“Loving ones, was it always, and creating ones, that created good and
bad. Fire of love gloweth in the names of all the virtues, and fire of
wrath.
Many lands saw Zarathustra, and many peoples: no greater power did
Zarathustra find on earth than the creations of the loving ones –
“good” and “bad” are they called.
Verily, a prodigy is this power of praising and blaming. Tell me, ye
brethren, who will master it for me? Who will put a fetter upon the
thousand necks of this animal?
A thousand goals have there been hitherto, for a thousand peoples have
there been. Only the fetter for the thousand necks is still lacking;
there is lacking the one goal. As yet humanity hath not a goal.

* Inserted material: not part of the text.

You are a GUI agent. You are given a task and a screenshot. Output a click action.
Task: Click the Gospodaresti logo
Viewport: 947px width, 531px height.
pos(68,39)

But pray tell me, my brethren, if the goal of humanity be still
lacking, is there not also still lacking – humanity itself?”
[Thus Spoke Zarathustra, Of the Thousand and One Goals.]
Wars must be fought to unify multifarious peoples. Loving ones are the force behind such wars, and those who master the power of praising and blaming so as to give humanity the goal of the ubermensch are the greatest of them.
My best friends are sympathetic.
Our similarity adds to the momentum of such a river,
But it wants me not, for it already has me.
These friends are not lovers, there is no hungry desire.
This is the stream of Narcis, but it is moving unto the ocean.
‘“Why so hard!”—said to the diamond one day the charcoal; “are we then not near relatives?”—Why so soft? O my brethren; thus do I ask you: are ye then not—my brethren?
Why so soft, so submissive and yielding? Why is there so much negation and abnegation in your hearts? Why is there so little fate in your looks?
And if ye will not be fates and inexorable ones, how can ye one day—conquer with me?
And if your hardness will not glance and cut and chip to pieces, how can ye one day—create with me?
For the creators are hard. And blessedness must it seem to you to press your hand upon millenniums as upon wax,—
Blessedness to write upon the will of millenniums as upon brass,—harder than brass, nobler than brass. Entirely hard is only the noblest.
This new table, O my brethren, put I up over you: Become hard!—’
-Zarathustra, Old and New Tables, 29.